** DATASET EXCERPTS follows **

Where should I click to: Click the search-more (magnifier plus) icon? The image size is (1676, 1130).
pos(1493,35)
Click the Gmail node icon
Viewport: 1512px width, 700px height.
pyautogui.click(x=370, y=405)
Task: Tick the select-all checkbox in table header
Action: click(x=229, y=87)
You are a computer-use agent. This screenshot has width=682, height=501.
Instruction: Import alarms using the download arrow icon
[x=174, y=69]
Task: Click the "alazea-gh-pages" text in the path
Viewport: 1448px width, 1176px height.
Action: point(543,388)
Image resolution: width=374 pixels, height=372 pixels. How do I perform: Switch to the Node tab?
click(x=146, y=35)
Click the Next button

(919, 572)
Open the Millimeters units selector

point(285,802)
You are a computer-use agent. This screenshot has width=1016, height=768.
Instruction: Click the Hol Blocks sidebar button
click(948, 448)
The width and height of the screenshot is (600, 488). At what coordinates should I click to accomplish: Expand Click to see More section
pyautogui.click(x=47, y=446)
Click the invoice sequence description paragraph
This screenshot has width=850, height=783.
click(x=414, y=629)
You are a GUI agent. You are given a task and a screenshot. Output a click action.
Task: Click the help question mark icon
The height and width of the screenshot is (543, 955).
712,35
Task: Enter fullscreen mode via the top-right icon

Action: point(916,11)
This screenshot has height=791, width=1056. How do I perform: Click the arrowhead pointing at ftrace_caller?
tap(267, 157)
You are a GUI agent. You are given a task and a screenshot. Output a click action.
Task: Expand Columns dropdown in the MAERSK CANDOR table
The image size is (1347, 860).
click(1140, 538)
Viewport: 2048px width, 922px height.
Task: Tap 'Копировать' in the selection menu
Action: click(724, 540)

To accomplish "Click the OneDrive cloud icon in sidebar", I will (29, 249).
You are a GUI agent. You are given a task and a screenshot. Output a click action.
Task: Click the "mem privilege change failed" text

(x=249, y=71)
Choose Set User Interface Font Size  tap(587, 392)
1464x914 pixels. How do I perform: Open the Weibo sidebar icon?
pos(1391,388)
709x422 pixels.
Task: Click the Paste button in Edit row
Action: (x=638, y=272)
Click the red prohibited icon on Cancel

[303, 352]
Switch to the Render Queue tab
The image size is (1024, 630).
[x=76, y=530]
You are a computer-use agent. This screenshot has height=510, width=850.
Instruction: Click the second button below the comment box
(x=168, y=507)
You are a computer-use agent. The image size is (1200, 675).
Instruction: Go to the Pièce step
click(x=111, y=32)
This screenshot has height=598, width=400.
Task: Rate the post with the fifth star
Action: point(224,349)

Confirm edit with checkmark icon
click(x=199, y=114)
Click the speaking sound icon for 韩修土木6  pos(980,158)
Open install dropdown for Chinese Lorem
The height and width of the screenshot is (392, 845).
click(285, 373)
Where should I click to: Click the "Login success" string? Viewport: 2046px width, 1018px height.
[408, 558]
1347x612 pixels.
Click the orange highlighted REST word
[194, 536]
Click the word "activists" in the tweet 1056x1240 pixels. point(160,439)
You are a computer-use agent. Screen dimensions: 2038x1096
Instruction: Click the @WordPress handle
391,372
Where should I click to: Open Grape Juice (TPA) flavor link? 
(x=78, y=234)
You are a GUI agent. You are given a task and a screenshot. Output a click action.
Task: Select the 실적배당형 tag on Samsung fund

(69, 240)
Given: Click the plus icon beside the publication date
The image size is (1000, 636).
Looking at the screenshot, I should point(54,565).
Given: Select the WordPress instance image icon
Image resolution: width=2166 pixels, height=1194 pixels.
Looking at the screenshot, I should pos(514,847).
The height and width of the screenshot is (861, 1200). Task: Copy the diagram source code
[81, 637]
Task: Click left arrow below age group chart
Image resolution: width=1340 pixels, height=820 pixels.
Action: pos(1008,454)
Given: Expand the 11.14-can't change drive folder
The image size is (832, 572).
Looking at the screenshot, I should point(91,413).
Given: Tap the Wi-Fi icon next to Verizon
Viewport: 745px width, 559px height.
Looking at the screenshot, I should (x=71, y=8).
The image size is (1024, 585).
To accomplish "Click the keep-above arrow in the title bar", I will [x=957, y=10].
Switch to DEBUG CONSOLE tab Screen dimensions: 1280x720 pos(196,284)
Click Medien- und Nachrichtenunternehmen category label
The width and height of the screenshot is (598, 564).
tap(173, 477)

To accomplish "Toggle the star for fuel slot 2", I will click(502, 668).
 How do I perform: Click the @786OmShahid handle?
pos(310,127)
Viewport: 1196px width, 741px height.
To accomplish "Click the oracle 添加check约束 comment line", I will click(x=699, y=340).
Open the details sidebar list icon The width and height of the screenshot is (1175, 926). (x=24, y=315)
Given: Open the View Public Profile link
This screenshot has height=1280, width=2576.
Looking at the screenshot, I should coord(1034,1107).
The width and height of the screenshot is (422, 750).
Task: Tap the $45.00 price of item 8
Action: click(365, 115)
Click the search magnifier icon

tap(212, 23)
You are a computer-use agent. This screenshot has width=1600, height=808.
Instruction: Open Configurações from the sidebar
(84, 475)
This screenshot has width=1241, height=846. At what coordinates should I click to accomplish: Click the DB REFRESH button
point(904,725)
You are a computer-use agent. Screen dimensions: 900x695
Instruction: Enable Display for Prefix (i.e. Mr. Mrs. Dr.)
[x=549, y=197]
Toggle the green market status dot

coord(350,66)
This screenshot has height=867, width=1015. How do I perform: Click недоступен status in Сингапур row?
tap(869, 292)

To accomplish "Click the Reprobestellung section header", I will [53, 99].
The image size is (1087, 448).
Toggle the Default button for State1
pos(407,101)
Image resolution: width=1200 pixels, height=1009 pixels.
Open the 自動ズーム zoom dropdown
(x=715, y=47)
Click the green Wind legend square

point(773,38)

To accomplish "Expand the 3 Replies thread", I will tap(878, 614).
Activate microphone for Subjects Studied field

** End of DATASET EXCERPTS **

§ WHAT YOU ARE ASKED TO DO:
Set down each record verbatim.

§ REPLY:
Where should I click to: Click the search-more (magnifier plus) icon? The image size is (1676, 1130).
pos(1493,35)
Click the Gmail node icon
Viewport: 1512px width, 700px height.
pyautogui.click(x=370, y=405)
Task: Tick the select-all checkbox in table header
Action: click(x=229, y=87)
You are a computer-use agent. This screenshot has width=682, height=501.
Instruction: Import alarms using the download arrow icon
[x=174, y=69]
Task: Click the "alazea-gh-pages" text in the path
Viewport: 1448px width, 1176px height.
Action: point(543,388)
Image resolution: width=374 pixels, height=372 pixels. How do I perform: Switch to the Node tab?
click(x=146, y=35)
Click the Next button

(919, 572)
Open the Millimeters units selector

point(285,802)
You are a computer-use agent. This screenshot has width=1016, height=768.
Instruction: Click the Hol Blocks sidebar button
click(948, 448)
The width and height of the screenshot is (600, 488). At what coordinates should I click to accomplish: Expand Click to see More section
pyautogui.click(x=47, y=446)
Click the invoice sequence description paragraph
This screenshot has width=850, height=783.
click(x=414, y=629)
You are a GUI agent. You are given a task and a screenshot. Output a click action.
Task: Click the help question mark icon
The height and width of the screenshot is (543, 955).
712,35
Task: Enter fullscreen mode via the top-right icon

Action: point(916,11)
This screenshot has height=791, width=1056. How do I perform: Click the arrowhead pointing at ftrace_caller?
tap(267, 157)
You are a GUI agent. You are given a task and a screenshot. Output a click action.
Task: Expand Columns dropdown in the MAERSK CANDOR table
The image size is (1347, 860).
click(1140, 538)
Viewport: 2048px width, 922px height.
Task: Tap 'Копировать' in the selection menu
Action: click(724, 540)

To accomplish "Click the OneDrive cloud icon in sidebar", I will (29, 249).
You are a GUI agent. You are given a task and a screenshot. Output a click action.
Task: Click the "mem privilege change failed" text

(x=249, y=71)
Choose Set User Interface Font Size  tap(587, 392)
1464x914 pixels. How do I perform: Open the Weibo sidebar icon?
pos(1391,388)
709x422 pixels.
Task: Click the Paste button in Edit row
Action: (x=638, y=272)
Click the red prohibited icon on Cancel

[303, 352]
Switch to the Render Queue tab
The image size is (1024, 630).
[x=76, y=530]
You are a computer-use agent. This screenshot has height=510, width=850.
Instruction: Click the second button below the comment box
(x=168, y=507)
You are a computer-use agent. The image size is (1200, 675).
Instruction: Go to the Pièce step
click(x=111, y=32)
This screenshot has height=598, width=400.
Task: Rate the post with the fifth star
Action: point(224,349)

Confirm edit with checkmark icon
click(x=199, y=114)
Click the speaking sound icon for 韩修土木6  pos(980,158)
Open install dropdown for Chinese Lorem
The height and width of the screenshot is (392, 845).
click(285, 373)
Where should I click to: Click the "Login success" string? Viewport: 2046px width, 1018px height.
[408, 558]
1347x612 pixels.
Click the orange highlighted REST word
[194, 536]
Click the word "activists" in the tweet 1056x1240 pixels. point(160,439)
You are a computer-use agent. Screen dimensions: 2038x1096
Instruction: Click the @WordPress handle
391,372
Where should I click to: Open Grape Juice (TPA) flavor link? 
(x=78, y=234)
You are a GUI agent. You are given a task and a screenshot. Output a click action.
Task: Select the 실적배당형 tag on Samsung fund

(69, 240)
Given: Click the plus icon beside the publication date
The image size is (1000, 636).
Looking at the screenshot, I should point(54,565).
Given: Select the WordPress instance image icon
Image resolution: width=2166 pixels, height=1194 pixels.
Looking at the screenshot, I should pos(514,847).
The height and width of the screenshot is (861, 1200). Task: Copy the diagram source code
[81, 637]
Task: Click left arrow below age group chart
Image resolution: width=1340 pixels, height=820 pixels.
Action: pos(1008,454)
Given: Expand the 11.14-can't change drive folder
The image size is (832, 572).
Looking at the screenshot, I should point(91,413).
Given: Tap the Wi-Fi icon next to Verizon
Viewport: 745px width, 559px height.
Looking at the screenshot, I should (x=71, y=8).
The image size is (1024, 585).
To accomplish "Click the keep-above arrow in the title bar", I will [x=957, y=10].
Switch to DEBUG CONSOLE tab Screen dimensions: 1280x720 pos(196,284)
Click Medien- und Nachrichtenunternehmen category label
The width and height of the screenshot is (598, 564).
tap(173, 477)

To accomplish "Toggle the star for fuel slot 2", I will click(502, 668).
 How do I perform: Click the @786OmShahid handle?
pos(310,127)
Viewport: 1196px width, 741px height.
To accomplish "Click the oracle 添加check约束 comment line", I will click(x=699, y=340).
Open the details sidebar list icon The width and height of the screenshot is (1175, 926). (x=24, y=315)
Given: Open the View Public Profile link
This screenshot has height=1280, width=2576.
Looking at the screenshot, I should coord(1034,1107).
The width and height of the screenshot is (422, 750).
Task: Tap the $45.00 price of item 8
Action: click(365, 115)
Click the search magnifier icon

tap(212, 23)
You are a computer-use agent. This screenshot has width=1600, height=808.
Instruction: Open Configurações from the sidebar
(84, 475)
This screenshot has width=1241, height=846. At what coordinates should I click to accomplish: Click the DB REFRESH button
point(904,725)
You are a computer-use agent. Screen dimensions: 900x695
Instruction: Enable Display for Prefix (i.e. Mr. Mrs. Dr.)
[x=549, y=197]
Toggle the green market status dot

coord(350,66)
This screenshot has height=867, width=1015. How do I perform: Click недоступен status in Сингапур row?
tap(869, 292)

To accomplish "Click the Reprobestellung section header", I will [53, 99].
The image size is (1087, 448).
Toggle the Default button for State1
pos(407,101)
Image resolution: width=1200 pixels, height=1009 pixels.
Open the 自動ズーム zoom dropdown
(x=715, y=47)
Click the green Wind legend square

point(773,38)

To accomplish "Expand the 3 Replies thread", I will tap(878, 614).
Activate microphone for Subjects Studied field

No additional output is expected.